Its relatively poor standing was blamed on its bad weather, high cost of living, poor transport infrastructure and health service.
As a result, Britain was narrowly beaten even by former eastern bloc states Bulgaria, the Czech Republic and Slovakia, which were judged to have better weather and a lower cost of living. However, the UK scored higher for its economy and social freedoms.
France topped the list of 191 countries compiled by International Living magazine as the nation with the best quality of life, followed by Australia, Holland, New Zealand and the United States. The five worst places on earth to live were the hot spots of Iraq, Somalia, Yemen, Sudan and Afghanistan.
The countries were rated on nine categories: cost of living, culture and leisure, economy, environment, freedom, health, infrastructure, safety and risk, and climate.
France scored extra points thanks to its high-speed TGV trains, spare hospital beds, culture, ski resorts, beaches and warmer climate.
Italy, which was eighth, scored a perfect 100 for its culture, with its climate, lower cost of living and transport service also bumping it up the rankings.
Britain was also trounced by many other European countries deemed to have similar weather, such as Holland, Denmark, Luxembourg and Liechtenstein, and by Germany, because it was seen to have a better health service and better infrastructure.
Graham Birse, a former Edinburgh tourism marketing chief, said that he believed Scotland would have fared better if it had been considered separately from the rest of the UK.
"I'm sure it would have come higher than England," he said. "The quality of life in Scotland and visitor experience is better than elsewhere in the UK. Just look at Perth - it was recently voted as being the most attractive place to live in the UK."
Elliott Frisby, a spokesman for VisitBritain, said of the survey: "It's very easy for one survey to say one thing, and then another contradict it.
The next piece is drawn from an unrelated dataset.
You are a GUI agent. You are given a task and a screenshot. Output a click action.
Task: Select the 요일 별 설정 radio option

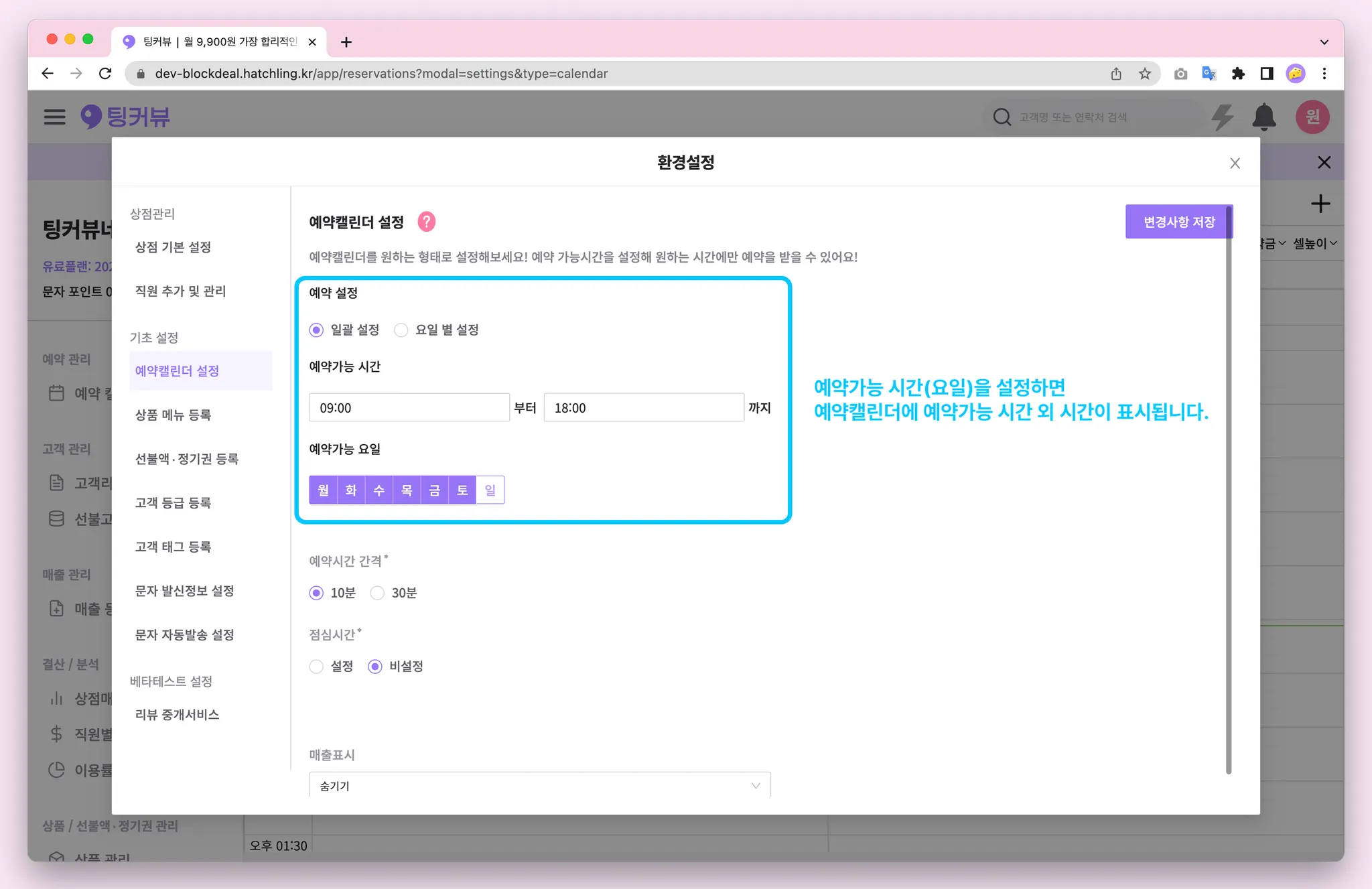click(401, 330)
For instance, the Nation Brand Index looks at similar aspects of 35 countries around the world, and it placed Britain at number one, followed by Germany and France.
"Also, the lack of regional breakdown doesn't reflect the diversity within Britain."
Panama (34th), Mexico (25th) and Argentina (tenth) all stormed up the list thanks to their low cost of living and increased safety compared with previous years, as well as their natural environment and climate.
The most dangerous place on earth was deemed to be the Iraqi capital, Baghdad; the cheapest was the Pacific island of Nauru; the most expensive was Norway, the best infrastructure was in the US, and Zimbabwe had the best weather.
The Caribbean state of Haiti was said to be the most corrupt place on earth. People lived the longest (an average of 82.5 years) in Andorra, and Australia was the best place to register a new company.
Laura Sheridan, of International Living, said: "France came top because it has a good climate, unspoiled countryside, and great health care.
"And its capital, Paris, is arguably the most beautiful and romantic city on earth.
"Add to all this the world-competitive infrastructure and you can understand why we'd name France the world's best place to live."